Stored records
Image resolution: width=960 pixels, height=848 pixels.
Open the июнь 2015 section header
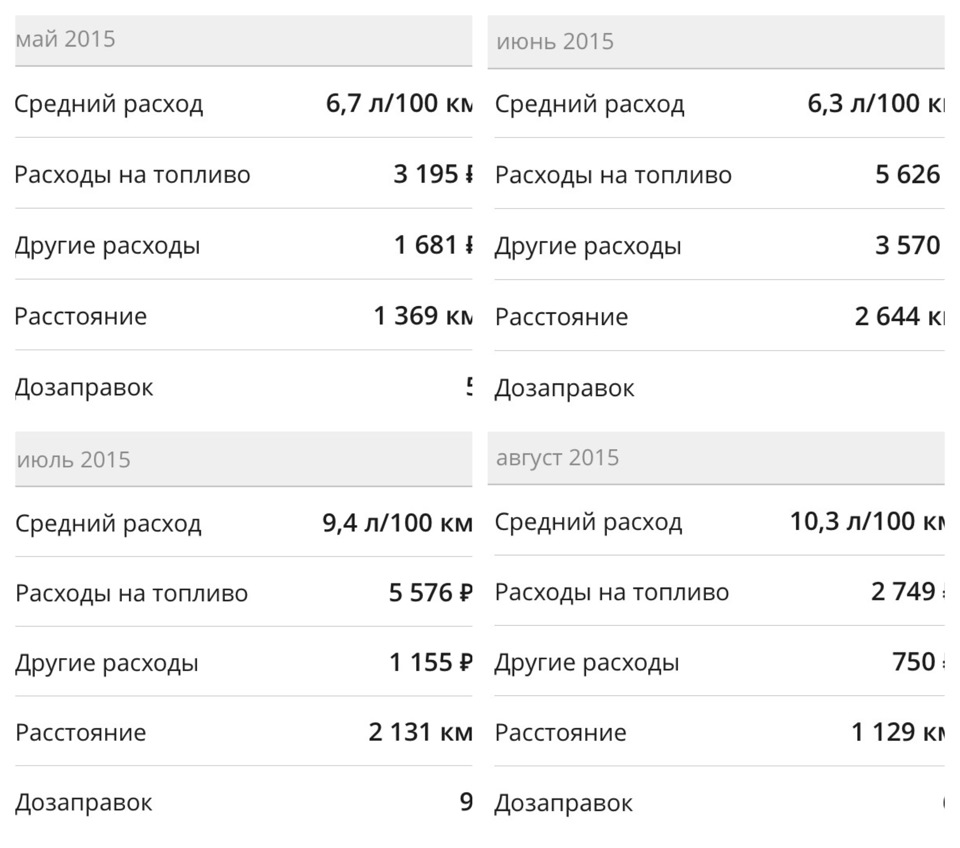(716, 42)
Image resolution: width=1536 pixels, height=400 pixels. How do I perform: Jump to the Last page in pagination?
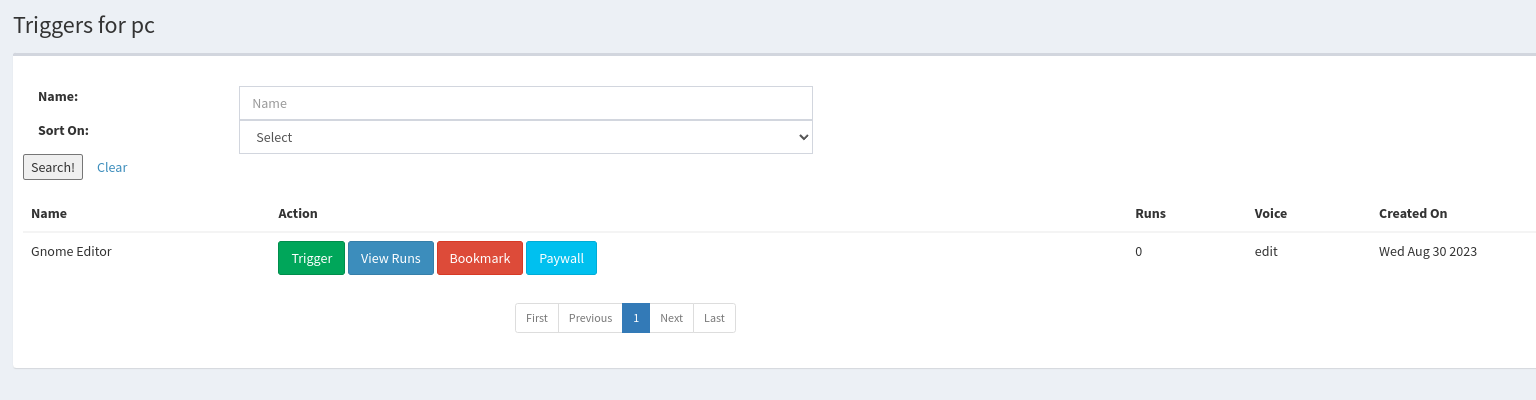tap(714, 318)
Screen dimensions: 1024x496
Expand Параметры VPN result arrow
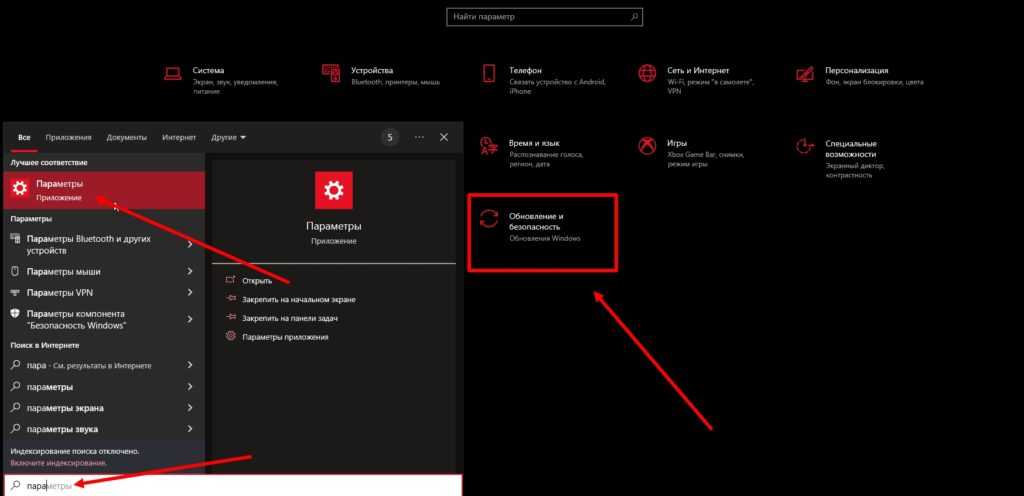190,292
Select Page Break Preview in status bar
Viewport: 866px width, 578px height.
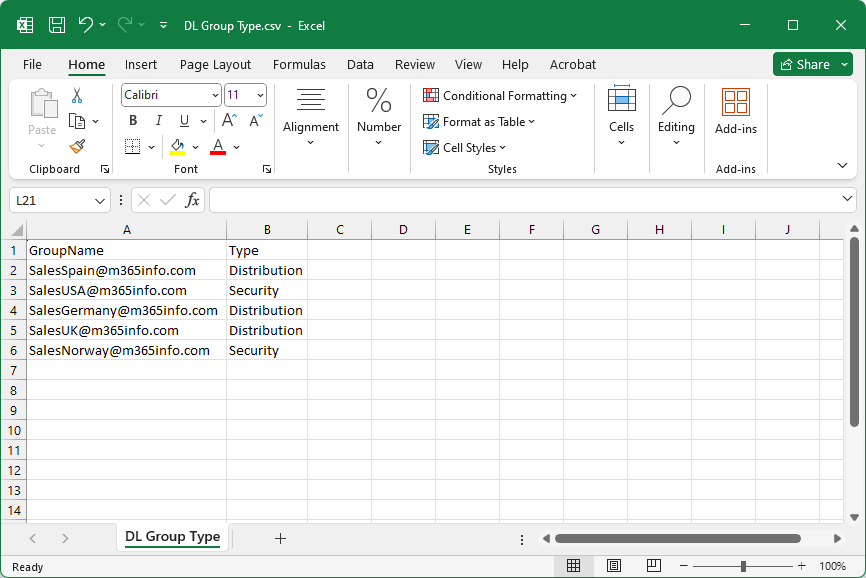653,565
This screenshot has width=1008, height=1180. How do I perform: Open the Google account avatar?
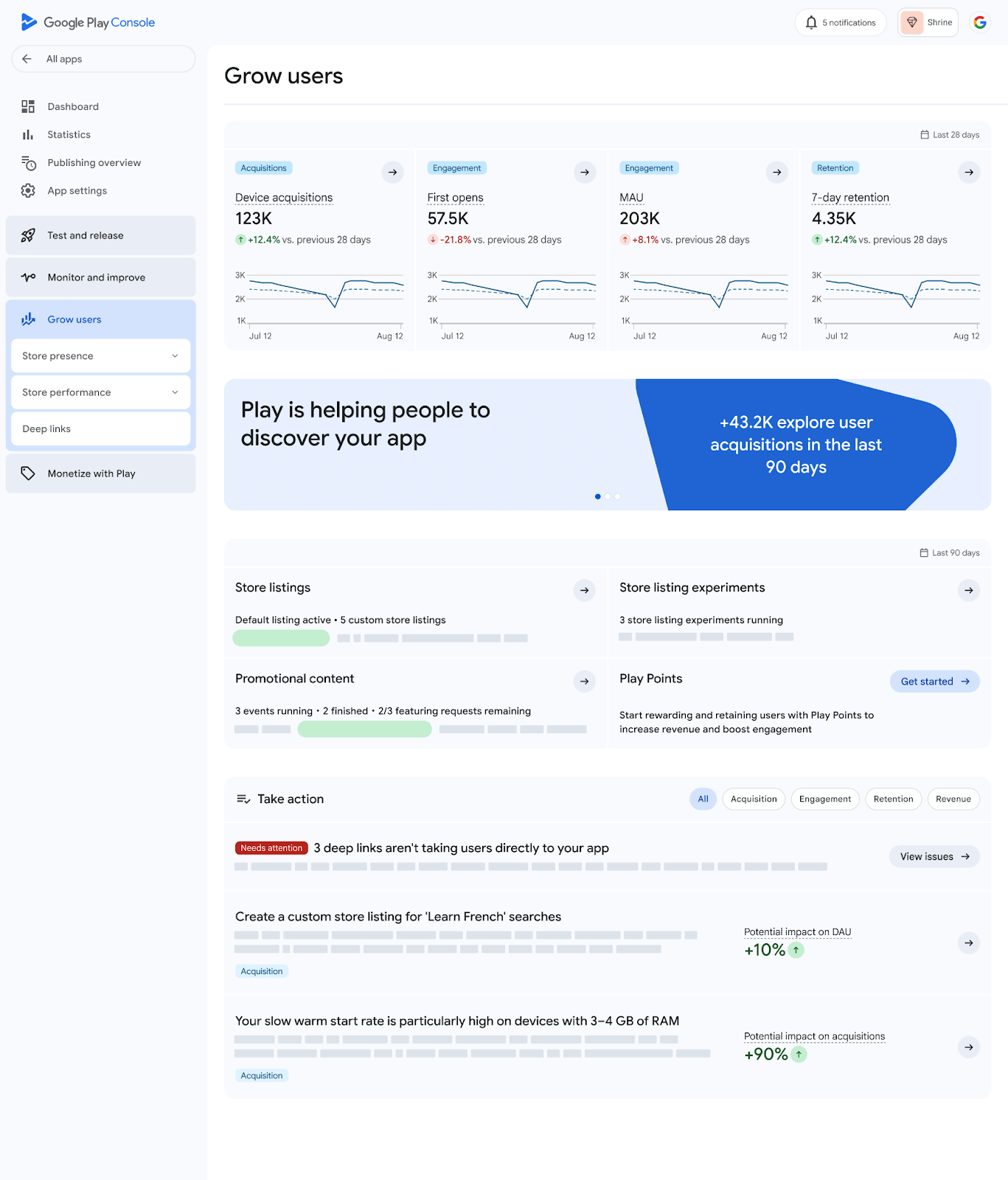[x=980, y=23]
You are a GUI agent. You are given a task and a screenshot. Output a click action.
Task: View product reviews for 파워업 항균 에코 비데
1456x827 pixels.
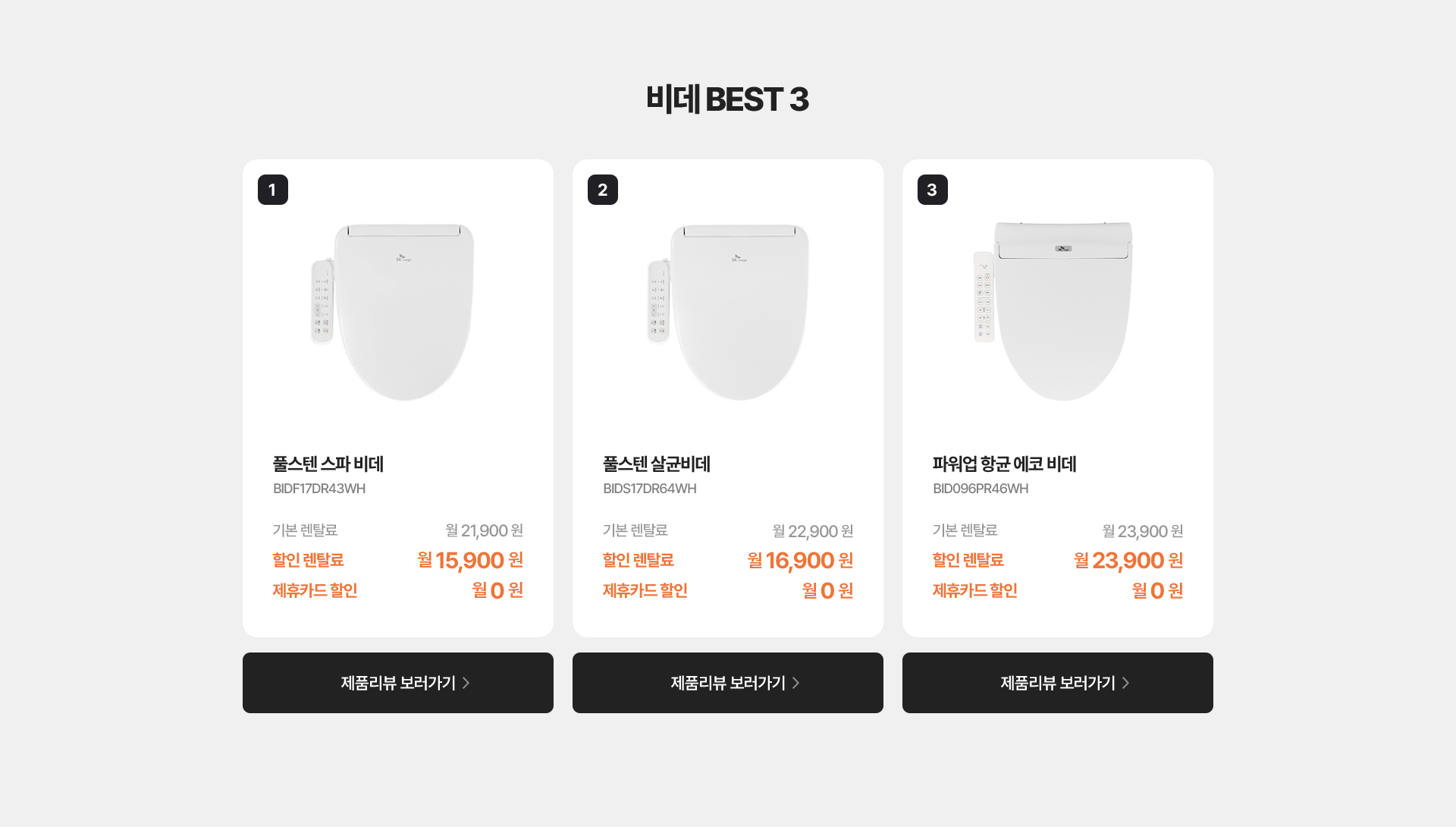coord(1058,683)
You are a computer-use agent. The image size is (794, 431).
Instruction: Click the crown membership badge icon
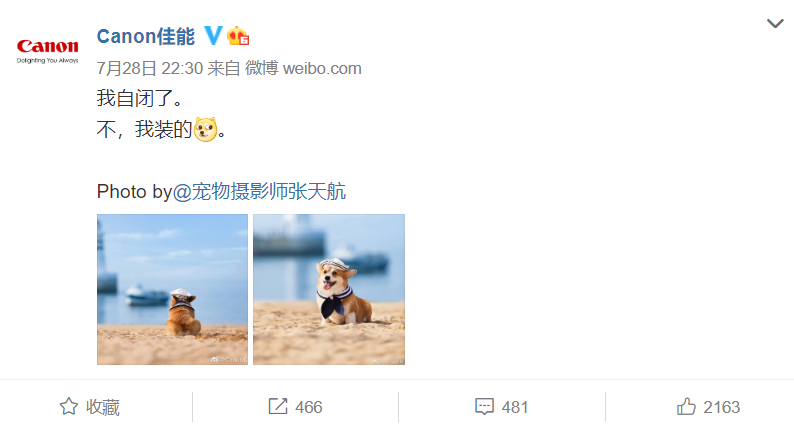(238, 36)
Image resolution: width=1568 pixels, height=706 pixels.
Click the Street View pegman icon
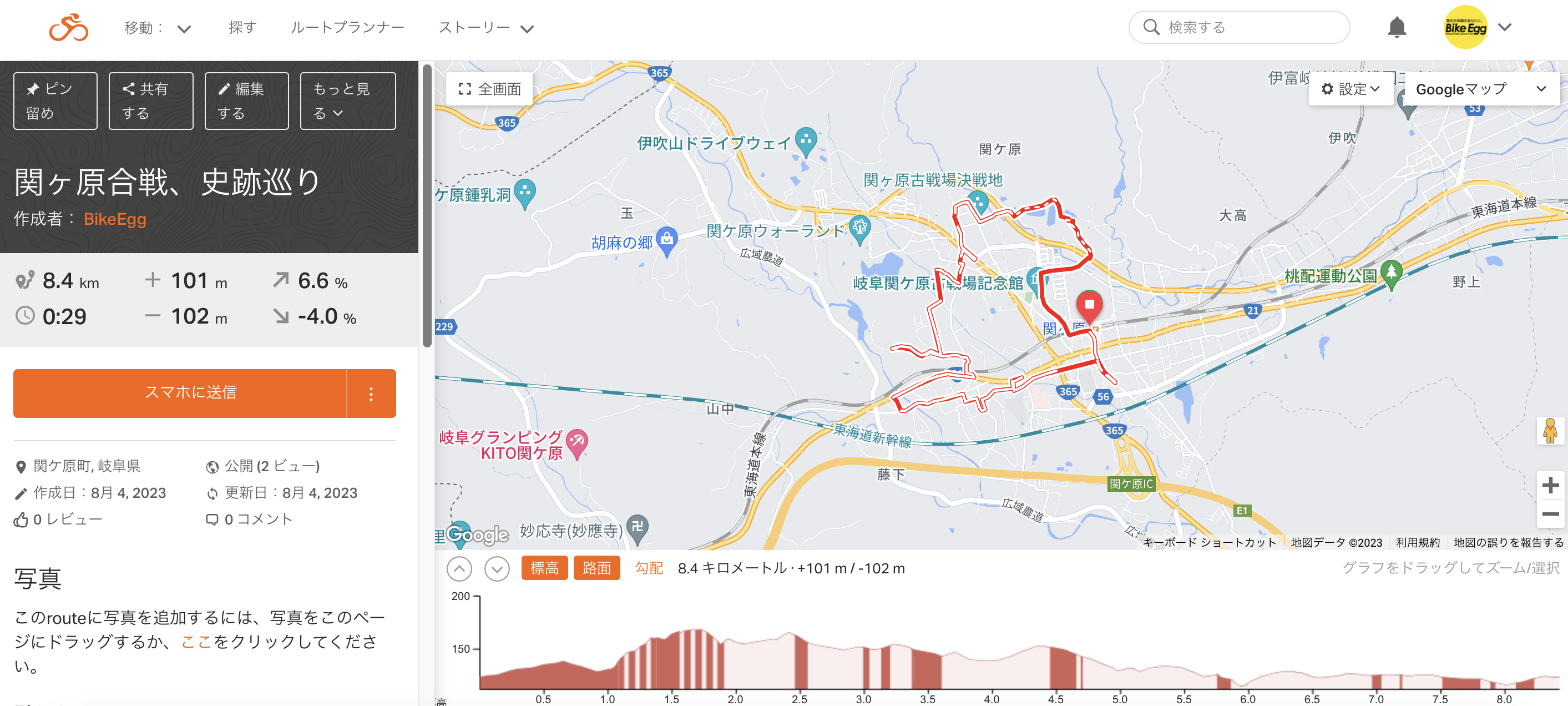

- _Work order_
What lines in the data include the string "agent"? Copy each one.

- _Response to this task_
You are a GUI agent. You are given a task and a screenshot. Output a click action.
You are a computer-use agent. The image size is (794, 431).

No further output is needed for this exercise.